* Ex-BNP executives form firm to connect investors, traders
* Banks cut lending in $1.5 trillion-a-year market
* Some trading houses also play role of bankers
By Emma Farge
GENEVA, March 13 (Reuters) - Private investors and hedge funds seeking new ways to gain exposure to commodities may provide a lifeline to trading houses desperate for the short-term liquidity that banks used to offer.
European banks have cut their lending in commodity trade finance, the $1.5 trillion-a-year business of financing oil shipments or copper deliveries, ahead of Basel III restrictions aimed at reducing systemic risk after the 2008 financial crisis.
Lending cuts coincide with traders’ growing need for funding due to high commodity prices, especially for oil, where a single shipment can cost more than $200 million at current Brent crude prices.
The liquidity crunch has thrown some trading houses into crisis - forcing several to close or consider takeover bids from bigger competitors, accelerating sector consolidation.
“Investors want a piece of what banks can make in lending to traders,” the president of Geneva’s Trade and Shipping Association, Jacques-Olivier Thomann, said.
Some new investors were prompted to try new ways of getting exposure to commodities after being disappointed by investments in the handful of publicly listed trading firms, Thomann said on the sidelines of a conference.
To fill the funding gap, two former bankers from one of the biggest traditional lenders, BNP Paribas, have started a firm called Commodity Trade Invest (CTI), they told Reuters.
Jacques Begle, former co-head of trade finance at BNP, and Philippe Steiner say they will specialise in structuring the type of deals that helped once-small trading houses in Geneva grow into sector giants such as Trafigura and Vitol .
“Banks are upscaling their criteria radically. They also want equity of $5 million and a cash margin. The banks have also become so heavy that they are no longer able to deliver decisions on time for trading houses,” said Begle, CTI’s president.
“It’s a service that we have outsourced from the banks to investors. They want exposure to the real economy through merchant trading and this is a new alternative for them,” added Steiner, who is vice president.
They said the company expected to offer investors 4-15 percent margin, depending on risk appetite, and would target borrowers with annual revenues of $100 million to $500 million.
Investors are expected to include hedge funds, corporations and private investors known as “high net worth individuals”.
Large trading houses that have come out trumps in the recent market consolidation are becoming lenders in their own right.
While some trading firms have opted to expand into commodity trade finance, such as Trafigura via its Galena fund, others have been pushed into it to meet customers’ needs for credit.
“Now we are asked more and more to give credit to the roasters,” Nicolas Tamari, chief executive of coffee trading house Sucafina, said at the Tuesday conference.
“We are sort of becoming what we’re not supposed to be: financiers, banks.
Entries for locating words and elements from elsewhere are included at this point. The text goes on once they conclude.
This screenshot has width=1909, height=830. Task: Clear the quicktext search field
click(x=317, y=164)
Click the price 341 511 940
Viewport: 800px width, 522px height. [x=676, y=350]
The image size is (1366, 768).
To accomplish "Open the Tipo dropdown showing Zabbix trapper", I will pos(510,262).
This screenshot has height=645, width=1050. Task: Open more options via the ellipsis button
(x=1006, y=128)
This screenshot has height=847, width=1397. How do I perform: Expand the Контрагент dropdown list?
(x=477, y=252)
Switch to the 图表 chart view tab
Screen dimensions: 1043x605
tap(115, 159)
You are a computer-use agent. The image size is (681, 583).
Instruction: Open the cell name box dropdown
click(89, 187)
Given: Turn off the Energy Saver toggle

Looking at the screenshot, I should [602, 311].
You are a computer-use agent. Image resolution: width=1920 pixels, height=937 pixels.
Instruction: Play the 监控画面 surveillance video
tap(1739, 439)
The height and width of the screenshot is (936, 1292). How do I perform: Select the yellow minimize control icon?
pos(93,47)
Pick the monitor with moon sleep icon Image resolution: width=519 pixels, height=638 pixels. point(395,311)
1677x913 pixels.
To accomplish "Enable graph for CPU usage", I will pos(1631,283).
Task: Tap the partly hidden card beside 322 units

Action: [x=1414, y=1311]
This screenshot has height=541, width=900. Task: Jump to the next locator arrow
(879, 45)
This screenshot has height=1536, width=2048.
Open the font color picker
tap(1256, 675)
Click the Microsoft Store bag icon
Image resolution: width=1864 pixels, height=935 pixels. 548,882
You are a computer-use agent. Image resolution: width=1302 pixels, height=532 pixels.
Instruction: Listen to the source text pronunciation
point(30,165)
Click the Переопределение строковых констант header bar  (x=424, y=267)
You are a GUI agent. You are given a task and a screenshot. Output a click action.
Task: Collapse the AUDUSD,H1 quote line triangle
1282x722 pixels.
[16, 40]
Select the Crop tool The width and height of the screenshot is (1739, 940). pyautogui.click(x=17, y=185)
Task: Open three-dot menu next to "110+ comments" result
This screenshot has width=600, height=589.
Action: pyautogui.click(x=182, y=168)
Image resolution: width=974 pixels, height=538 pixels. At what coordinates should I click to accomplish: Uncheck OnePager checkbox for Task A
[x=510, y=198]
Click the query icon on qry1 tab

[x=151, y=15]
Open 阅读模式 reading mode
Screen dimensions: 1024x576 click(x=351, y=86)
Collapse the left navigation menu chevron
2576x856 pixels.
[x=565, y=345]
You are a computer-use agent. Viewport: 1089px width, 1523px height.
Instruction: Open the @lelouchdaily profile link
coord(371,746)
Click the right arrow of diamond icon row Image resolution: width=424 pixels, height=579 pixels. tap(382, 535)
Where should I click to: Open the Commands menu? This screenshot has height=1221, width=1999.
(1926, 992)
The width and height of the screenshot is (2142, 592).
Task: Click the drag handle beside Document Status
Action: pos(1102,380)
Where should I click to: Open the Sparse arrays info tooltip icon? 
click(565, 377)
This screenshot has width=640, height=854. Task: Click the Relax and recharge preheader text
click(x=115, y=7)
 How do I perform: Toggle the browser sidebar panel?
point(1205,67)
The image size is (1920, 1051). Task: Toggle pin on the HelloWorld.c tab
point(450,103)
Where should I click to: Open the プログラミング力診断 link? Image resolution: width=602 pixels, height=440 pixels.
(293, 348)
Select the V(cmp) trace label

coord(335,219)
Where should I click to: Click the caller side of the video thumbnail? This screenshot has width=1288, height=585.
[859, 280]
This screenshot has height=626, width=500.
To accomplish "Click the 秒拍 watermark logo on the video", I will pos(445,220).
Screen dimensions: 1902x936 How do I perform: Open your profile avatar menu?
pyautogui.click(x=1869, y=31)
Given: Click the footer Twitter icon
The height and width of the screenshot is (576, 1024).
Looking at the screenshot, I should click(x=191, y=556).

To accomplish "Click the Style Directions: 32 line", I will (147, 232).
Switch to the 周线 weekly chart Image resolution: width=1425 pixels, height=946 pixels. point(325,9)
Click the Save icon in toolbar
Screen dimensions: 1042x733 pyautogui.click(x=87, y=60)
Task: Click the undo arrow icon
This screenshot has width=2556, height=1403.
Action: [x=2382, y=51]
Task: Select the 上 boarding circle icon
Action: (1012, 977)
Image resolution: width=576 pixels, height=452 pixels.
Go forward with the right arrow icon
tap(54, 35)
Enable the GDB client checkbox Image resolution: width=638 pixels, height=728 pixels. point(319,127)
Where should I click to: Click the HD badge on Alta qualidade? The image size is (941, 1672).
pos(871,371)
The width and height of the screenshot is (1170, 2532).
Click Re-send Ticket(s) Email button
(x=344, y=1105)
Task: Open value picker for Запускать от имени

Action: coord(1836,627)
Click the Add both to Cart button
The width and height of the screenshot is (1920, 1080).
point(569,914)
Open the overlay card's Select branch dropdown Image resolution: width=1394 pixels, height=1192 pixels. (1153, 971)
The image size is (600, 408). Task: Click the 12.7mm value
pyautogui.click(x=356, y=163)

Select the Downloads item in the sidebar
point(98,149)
That’s not healthy.”
Trading houses are not covered by the Basel III rules, although regulators have questioned whether they should come under regulations that apply to the so-called “shadow banking” sector, according to a Swiss government official.
CTI’s Begle warned that for small trading houses to borrow from bigger competitors poses inherent risks to their survival.
“There’s a conflict of interest,” he said.
Private banks have also begun to show interest in providing funding for commodity traders, including Hinduja Bank which last year doubled its commodity trade finance team.
“There is a traditional know-how in the private banks...and it would make a lot of sense to structure the right vehicles to private bank customers to invest in trade finance instruments.” said Guillaume de la Ville, a professor at the University of Geneva’s commodity trading diploma course.
Pictet Wealth Management’s chief investment officer Yves Bonzon said the Geneva-based bank would consider lending to commodity trading houses but did not yet have a dedicated service.
“Essentially it’s an asset management activity so why not? The only caveat is to produce the kind of returns banks do requires some leverage and we are not very keen on leverage in general,” he said.
Thomann said the scale of new entrants in the business of lending to commodity traders was still small and entailed greater risk for investors than borrowing from a bank.
“You can always find a pool of private investors willing to put up $10 million for a specific deal outside the banking system,” he said.